Eating is hard. She’s almost crying in frustration before she’s done with even half of it and all she wants to do is to shove it in the fridge.
But Othello will see it. And he will know. Grell knows he’s noticed she hasn’t been eating well, but he’s likely attributed it to a busy schedule and she’s going to make sure it remains that way. So she has to eat this, has to succumb to what is probably Othello trying to take care of her, has to make up for it in other ways. She briefly considers throwing it away but she can’t bring herself to.
So she eats it.
She feels so bloated she wants to throw up. She toys with the idea of making herself throw up. It’s far from the first time she’s considered it, but she deliberately keeps herself from doing it. It scares her. She’s terrified of what might happen once she crosses that line – and so she stays away from it.
It’s not like she’s sick or anything. It’s not like her hair is falling out. She hasn’t suddenly fainted on the streets. She gets intense headrushes when she stands up too quickly, but that’s been happening occasionally since she was a child. It’s just stronger now, that’s probably normal.
Besides, she does eat. She usually eats twice a day. Granted she’s been eating lesser than she used to, but is it her fault if she enjoys feeling hungry?
She’s perfectly fine.
She doesn’t obsessively measure herself. She doesn’t even count calories – just the other day she’d given in to one of those massively inconvenient cravings and eaten a whole tub of ice cream. She’d absolutely hated herself for it the whole day. But she hadn’t made herself throw up.
So she’s fine, really. She’ll just eat less lunch tomorrow and make up for the pasta she’s not thrown up today.
When Othello kisses her awake the next day and whispers into her half asleep ears that he’s brought her the blueberry cheesecake she likes, Grell can’t keep herself from losing it anymore.
She fists her hands in the sheets and screams.

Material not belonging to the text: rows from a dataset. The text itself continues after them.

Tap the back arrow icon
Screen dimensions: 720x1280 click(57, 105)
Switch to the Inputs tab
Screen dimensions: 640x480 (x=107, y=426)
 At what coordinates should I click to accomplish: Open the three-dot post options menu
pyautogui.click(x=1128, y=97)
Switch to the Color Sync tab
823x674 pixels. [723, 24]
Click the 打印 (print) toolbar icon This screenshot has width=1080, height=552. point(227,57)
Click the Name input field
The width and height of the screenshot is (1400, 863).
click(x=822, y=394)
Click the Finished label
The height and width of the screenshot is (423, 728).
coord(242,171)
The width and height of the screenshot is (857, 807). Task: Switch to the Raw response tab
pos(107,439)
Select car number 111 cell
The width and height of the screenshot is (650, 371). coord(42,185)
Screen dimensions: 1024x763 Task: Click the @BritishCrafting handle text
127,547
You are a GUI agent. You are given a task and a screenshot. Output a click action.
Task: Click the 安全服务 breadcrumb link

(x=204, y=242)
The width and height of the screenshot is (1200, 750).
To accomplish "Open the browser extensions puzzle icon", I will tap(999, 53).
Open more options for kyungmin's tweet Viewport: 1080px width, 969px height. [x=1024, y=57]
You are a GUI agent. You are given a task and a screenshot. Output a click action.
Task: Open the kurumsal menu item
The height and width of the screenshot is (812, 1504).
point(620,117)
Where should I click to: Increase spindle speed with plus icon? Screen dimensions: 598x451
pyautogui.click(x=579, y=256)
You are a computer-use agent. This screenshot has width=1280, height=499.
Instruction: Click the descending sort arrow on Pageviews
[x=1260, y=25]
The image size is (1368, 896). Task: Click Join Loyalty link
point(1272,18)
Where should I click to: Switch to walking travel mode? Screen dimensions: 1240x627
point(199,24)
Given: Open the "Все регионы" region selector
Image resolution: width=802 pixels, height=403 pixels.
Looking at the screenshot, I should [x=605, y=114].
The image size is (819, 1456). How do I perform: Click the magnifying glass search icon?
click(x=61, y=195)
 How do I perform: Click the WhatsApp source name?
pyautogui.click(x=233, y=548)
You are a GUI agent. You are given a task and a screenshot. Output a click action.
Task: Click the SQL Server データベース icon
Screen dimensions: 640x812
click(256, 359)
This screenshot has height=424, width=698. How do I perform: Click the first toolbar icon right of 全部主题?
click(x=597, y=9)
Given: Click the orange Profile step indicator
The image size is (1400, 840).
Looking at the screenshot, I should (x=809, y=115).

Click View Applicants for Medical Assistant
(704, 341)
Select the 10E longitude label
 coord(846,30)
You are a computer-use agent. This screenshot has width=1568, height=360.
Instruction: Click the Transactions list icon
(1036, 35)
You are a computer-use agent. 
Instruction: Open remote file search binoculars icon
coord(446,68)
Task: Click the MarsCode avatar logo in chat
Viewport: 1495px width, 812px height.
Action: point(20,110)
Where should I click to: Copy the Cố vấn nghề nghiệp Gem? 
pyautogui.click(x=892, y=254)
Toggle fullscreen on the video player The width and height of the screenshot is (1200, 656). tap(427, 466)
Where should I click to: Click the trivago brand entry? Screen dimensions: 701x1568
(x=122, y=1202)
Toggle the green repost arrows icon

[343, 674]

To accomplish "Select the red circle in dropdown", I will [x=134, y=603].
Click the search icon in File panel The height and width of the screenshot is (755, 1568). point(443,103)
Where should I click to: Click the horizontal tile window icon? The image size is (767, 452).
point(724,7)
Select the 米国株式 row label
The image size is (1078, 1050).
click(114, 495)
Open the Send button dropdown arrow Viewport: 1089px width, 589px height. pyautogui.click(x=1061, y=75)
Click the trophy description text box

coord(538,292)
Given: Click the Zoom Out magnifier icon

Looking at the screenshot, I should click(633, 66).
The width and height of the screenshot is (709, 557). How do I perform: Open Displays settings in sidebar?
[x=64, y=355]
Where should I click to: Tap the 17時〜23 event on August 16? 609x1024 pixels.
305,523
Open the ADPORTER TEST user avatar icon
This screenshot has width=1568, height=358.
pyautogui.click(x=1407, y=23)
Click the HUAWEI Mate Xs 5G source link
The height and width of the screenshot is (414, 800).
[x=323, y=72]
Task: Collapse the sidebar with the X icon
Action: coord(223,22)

She screams until she’s dissolving into hysterical sobs in Othello’s baffled arms, crying into his sweater as he attempts to soothe her.
“You’re doing this on purpose,” she says to his shoulder in a wobbly voice.
“Doing what, baby?” he’s running his hands down her back and rocking her ever so gently. She hates it. She hates how warm it makes her feel, hates how it makes her forget that she’s supposed to be angry with him. She burrows further into his arms.
“This. Making me eat when I don’t want to.” His hands stop for a moment before resuming. She hears him hum.
“You know you don’t have to eat the cheesecake if you don’t want to.” He says. Grell groans from where she’s buried her nose in Othello’s sweater.
“It’s not about the goddamn cheesecake, it’s just –” she leans back from his arms till she’s looking him in the eyes.
Huh. It’s been a while since she’s done that.
Maybe she should have done that sooner.
…Maybe it was all she had to do.
“I... I think I might have an eating disorder.”
It feels so good to say it. To finally admit it. She holds his gaze, unblinking despite the fears clouding her mind. Othello doesn’t look away either when he moves to take her trembling hands, holding them as he nods.
“Okay," he says, "okay, darling. Thank you for telling me, baby. Do you want to tell me about it?” his eyes are soft, warm, and entirely free of judgement.
“Not really,” she chokes out.
“That’s okay. Do you want to talk to someone about it though?”
“…Maybe.” He smiles at her then, a little tremulous, pulling her back into his embrace.
“It’ll be okay,” he says, “I’m sorry I hurt you.” Grell closes her eyes and lets herself melt into his arms. “You’re so brave baby,” he’s still speaking, whispering into her hair, “you’ll be just fine.”
And Grell knows. She can see she’s not fine, but she can see that she’s going to be. Not today, and not tomorrow, and maybe not even six months from now, but she’s going to be just fine.
And Othello will be there to hold her every step of the way.